Letter to the Premier: Compensation for Occupational Disease Victims and Survivors | The Ontario Federation of Labour

Letter to the Premier: Compensation for Occupational Disease Victims and Survivors

Dear Premier McGuinty:

I am writing to bring your attention to a serious attack on Workplace Safety & Insurance Board (WSIB) compensation benefits for victims and survivors of occupational disease. This is an issue of grave concern to the Ontario Federation of Labour (OFL), the injured worker community, and indeed many Ontarians. By way of this letter we are requesting your immediate action to bring forward legislative change to the Workplace Safety and Insurance Act (WSIA) which would address this problem. Many widows, widowers, victims and family members depend on your positive action and compassion to this issue.

Background

Effective December 7, 2009, the WSIB changed its operational practice of paying loss of earnings (LOE) benefits when a worker is no longer in the workforce and has no loss of earnings. This change in practice followed a series of successful employer challenges (argued by the law firm Hicks Morley) at the Workplace Safety & Insurance Appeals Tribunal (WSIAT).

The WSIB had previously paid LOE benefits for new occupational disease claims that were diagnosed well after the worker had retired from the workforce. LOE benefits were also paid when a worker underwent surgery after retirement, despite the fact that the worker had no loss of earnings because he or she had voluntarily retired from the workforce.

The WSIAT concluded that the WSIB was incorrectly interpreting section 43 of the Workplace Safety and Insurance Act, 1997 and that the WSIB did not have the statutory authority to award LOE benefits where the worker had no loss of earnings.

Subsequent to these decisions, the WSIB took the position that it was not bound by these legal precedents. On behalf of employers, Hicks Morley wrote directly to the WSIB’s Chief Operating Officer in June of 2009, and then filed a formal complaint with the Fair Practices Commission in August of 2009. Following this, the WSIB approved a change to its practice for determining entitlement to LOE benefits in cases where there are no earnings on the date of adjudication. Now, in order to be entitled to LOE benefits, a worker must actually have a loss of earnings.
The WSIB issued an Occupational Disease and Survivor Benefits Program Practice Guideline on January 19, 2010. The Guideline states that the WSIB was incorrectly interpreting section 43 of the WSIA and that the interpretation adopted by the Tribunal was more consistent with the purpose of section 43 of the WSIA.
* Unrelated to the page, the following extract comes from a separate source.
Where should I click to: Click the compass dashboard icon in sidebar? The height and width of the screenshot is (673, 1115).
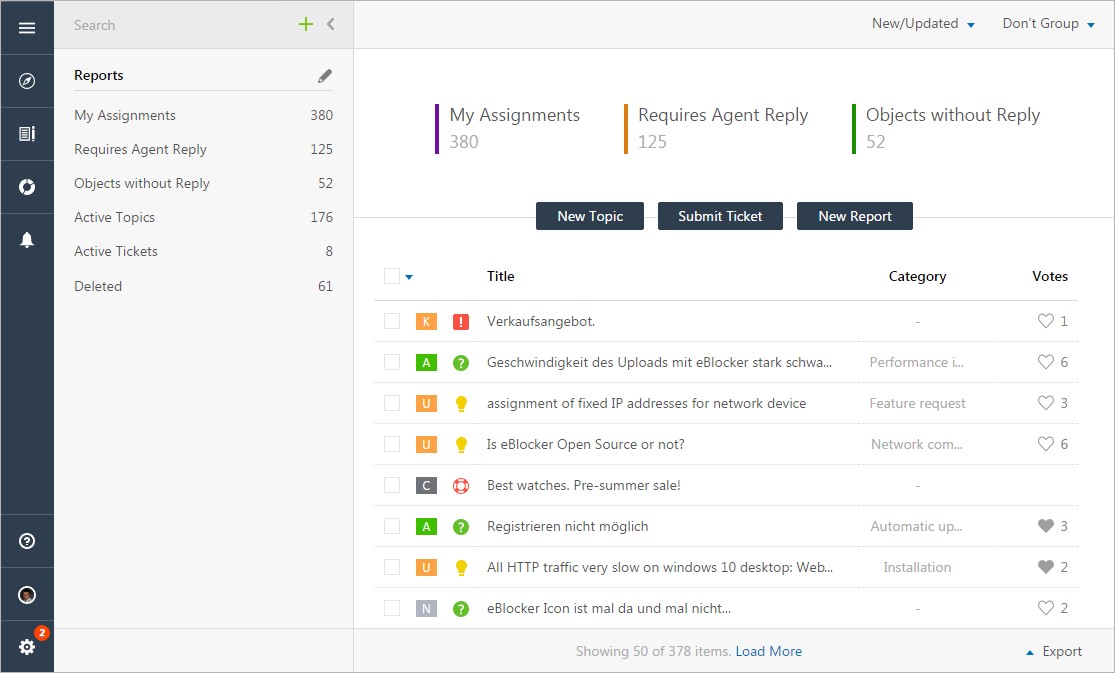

Unfortunately the successful challenge ended a WSIB practice that has been in effect since January 1, 1998 for victims and survivors of occupational disease.

The Problem

In the pre-1998 Workers’ Compensation Act benefit entitlement was prescribed under section 37 that allowed payment of “disability benefits”. Disability was defined as “an impairment of earnings capacity”. Therefore benefits were justified where a compensable injury/disease impaired a worker’s earnings capacity, whether they were actively working or not. In 1998 with the introduction of the Workplace Safety & Insurance Act (WSIA), the benefit entitlement provision was significantly re-worded and the definition of disability was removed from the Act.
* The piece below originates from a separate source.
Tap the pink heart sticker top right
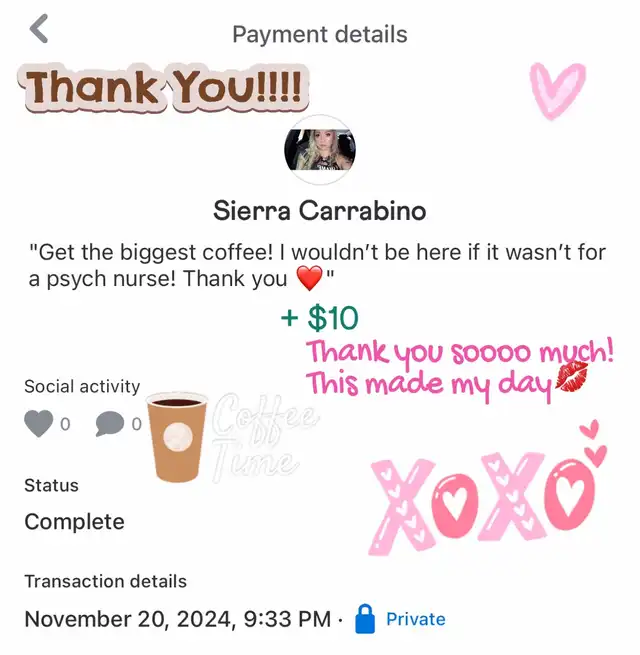Image resolution: width=640 pixels, height=655 pixels. pos(558,91)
Section 43 of the WSIA prescribes benefits where a worker suffers a loss of earnings due to compensable injury/disease:

Payments for loss of earnings

43. (1) A worker who has a loss of earnings as a result of the injury is entitled to payments under this section beginning when the loss of earnings begins…

A plain reading of the wording of section 43 would support the WSIAT analysis of denying benefits where the worker had retired and therefore had not suffered a loss of earnings.

The Moral Issue

How fair or just is it that occupational exposure that results in a disease that shortens a worker’s life and quality of life post retirement is not compensated for? The challenge in all occupational disease claims is the significant latency period between exposure and the development of disease. But this issue does not blur the facts that in occupational disease claims if the evidence proves on a balance of probabilities that the workplace exposure significantly contributed to the disease, the worker should be compensated.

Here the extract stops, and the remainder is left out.